The Order – A Brief History
The origins of the Equestrian Order of the Holy Sepulchre of Jerusalem date back to the First Crusade, when its leader, Godfrey de Bouillon, liberated Jerusalem. As part of his operations to organize the religious, military and public bodies of the territories newly freed from Muslim control, he founded the Order of Canons of the Holy Sepulchre. According to accounts of the Crusades, in 1103 the first King of Jerusalem, Baldwin I, assumed the leadership of this canonical order, and reserved the right for himself and his successors (as agents of the Patriarch of Jerusalem) to appoint Knights to it, should the Patriarch be absent or unable to do so.
The Order’s members included not only the Regular Canons (Fratres) but also the Secular Canons (Confratres) and the Sergentes. The latter were armed knights chosen from the crusader troops for their qualities of valor and dedication; they vowed to obey Augustinian Rule of poverty and obedience and undertook specifically, under the command of the King of Jerusalem, to defend the Holy Sepulchre and the Holy Places.

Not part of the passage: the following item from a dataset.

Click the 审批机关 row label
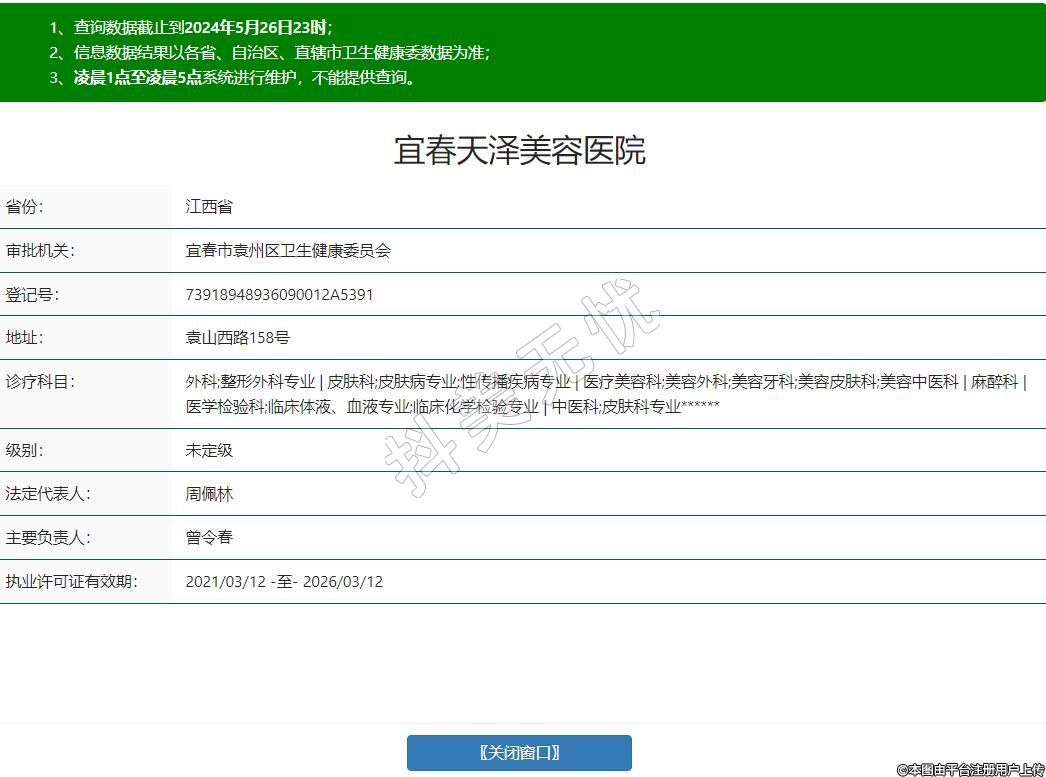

Very soon after the First Crusade the troops – including the Knights of the Order of Canons of the Holy Sepulchre – began to return to their homelands. This led to the creation of priories all over Europe, which were part of the Order as they came under the jurisdiction of the noble knights or prelates who had been invested on the Holy Sepulchre itself and who, although they were no longer in the direct service of the King of Jerusalem, continued to belong to the Order of Canons.

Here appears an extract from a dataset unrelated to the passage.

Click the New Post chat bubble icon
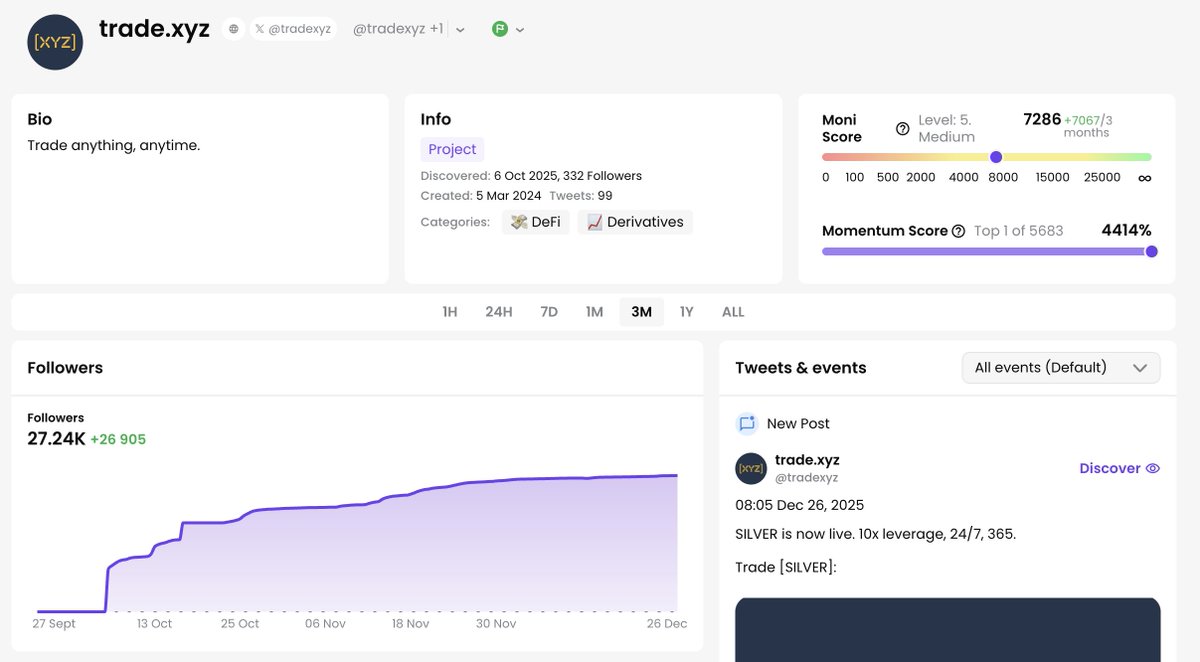This screenshot has height=662, width=1200. [747, 423]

The Order first began to fail as a cohesive military body of knights after Saladin regained Jerusalem in 1182, and completely ceased to exist in that format after the defeat of Acre in 1291. The passing of the Christian Kingdom of Jerusalem left the Order without a leader, though it continued to survive in the European priories thanks to the protection of sovereigns, princes, bishops and the Holy See. The priories kept alive the ideals of the Crusader Knights: propagation of the Faith, defense of the weak, charity towards other human beings. With the exception of events in Spain, it was only rarely that the Knights of the Holy Sepulchre ever took part again in military action to defend Christianity.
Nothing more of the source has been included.